The group’s most recent actions are geared toward change at the high school level. CCR distributed its packet to board trustees in preparation for a May 11 board meeting.
The letter regarding Diversity Week, which event addresses topics such as Polynesian culture, gender discrimination in sports, and Islam, charges that a “pro-gay/homosexual” agenda has unjustifiably dominated Diversity Week. Jones and Nash would be pleased to whittle down the amount of airtime that homosexuality receives during Diversity Week and include coverage of the “risks” of the homosexual “lifestyle.” A separate letter to Superintendent Jim Clark asks that Wayne Seitz, journalism teacher at Hellgate High School and advisor to The Hellgate Lance, be “removed from his position of authority immediately.” Another letter in the packet addresses Seitz directly. It condemns three Lance articles—two “News quirks” that refer to genitals and one concert review. The review is in the form of an editorial that includes four-letter-words in asterisks in its condemnation of rapper Ludacris’ socially degrading message and complacent audience. Jones and Nash agree with the editorial; they oppose the sexual references and asterisked references to profanity. “We are serious in our intent to eliminate any possibility of replication in content of the articles noted,” reads the letter to Seitz. “If any further involvement needs to be taken in this process, then our attorneys will proceed.”
The declaration could be interpreted as threat of a lawsuit against Seitz or The Hellgate Lance, but Nash and Jones say CCR was simply offering legal assistance with defining standards for obscenity.

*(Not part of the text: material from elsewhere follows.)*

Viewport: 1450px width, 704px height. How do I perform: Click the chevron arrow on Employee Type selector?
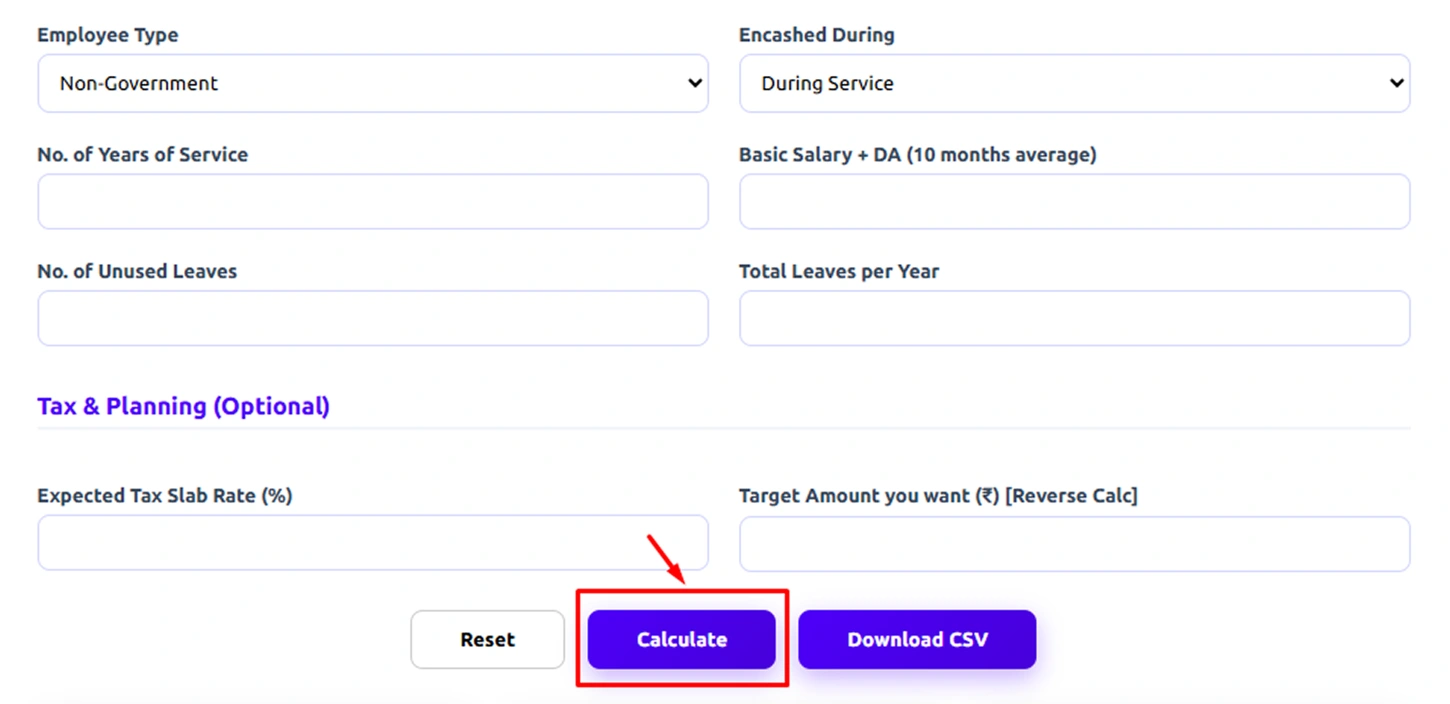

During last week’s school board meeting, Nash and Jones, as planned, asked for the board’s assistance in redirecting the course of Diversity Week and regulating the content of the newspaper.
“Censor,” they say, is not their word. They see a distinction between the demand for “standards” at the paper and censorship.
“Our goal isn’t to be the media censor in Missoula, Montana,” says Jones.
“We’re not speaking about censorship,” confirms Nash, a Missoula native. “We’re talking about standards.”
Nash appears frustrated that no one understood this distinction during the meeting. Asked why CCR’s standards should be imposed on students, Nash says the reasons are clear. First of all, he says, the Lance is a high school paper. Parents, he says, pay taxes and should have some say in the messages their children encounter at school.
Nash and Jones are by no means leading a flock of moderates kicking and screaming from center to right. Rather, the two men have witnessed an upwelling of support for their viewpoints. Hearing community opposition to the same-sex benefits suit at the University of Montana prompted the group’s formation, says Jones. The two believe that the surge of support from the right is a cry against cultural degradation, of which homosexuality, they believe, is a component. Nash and Jones may not be off base when they say that the conservative right has a strengthening voice in Missoula. The CCR was not instrumental in the recent unseating of school board trustees Colleen Rogers and Suzette Dussault, but Nash sees results of the elections as evidence that the community is making its biases known.
During the board meeting, trustee Drake Lemm asked that a board committee address the CCR’s concerns and review the content of the Lance—an item tentatively scheduled for discussion on the May 26 committee agenda.
“In the past,” says Jones, “the conservatives just happened to be a silent group of people.”
Now, they’re getting louder, and each time they speak, Jones says they receive two or three postcards—hate mail, including death threats. He isn’t sure whether social conservatives are a majority in Missoula or not.
“But,” he says, “it’s pretty close. Probably 50–50. You’d be surprised.”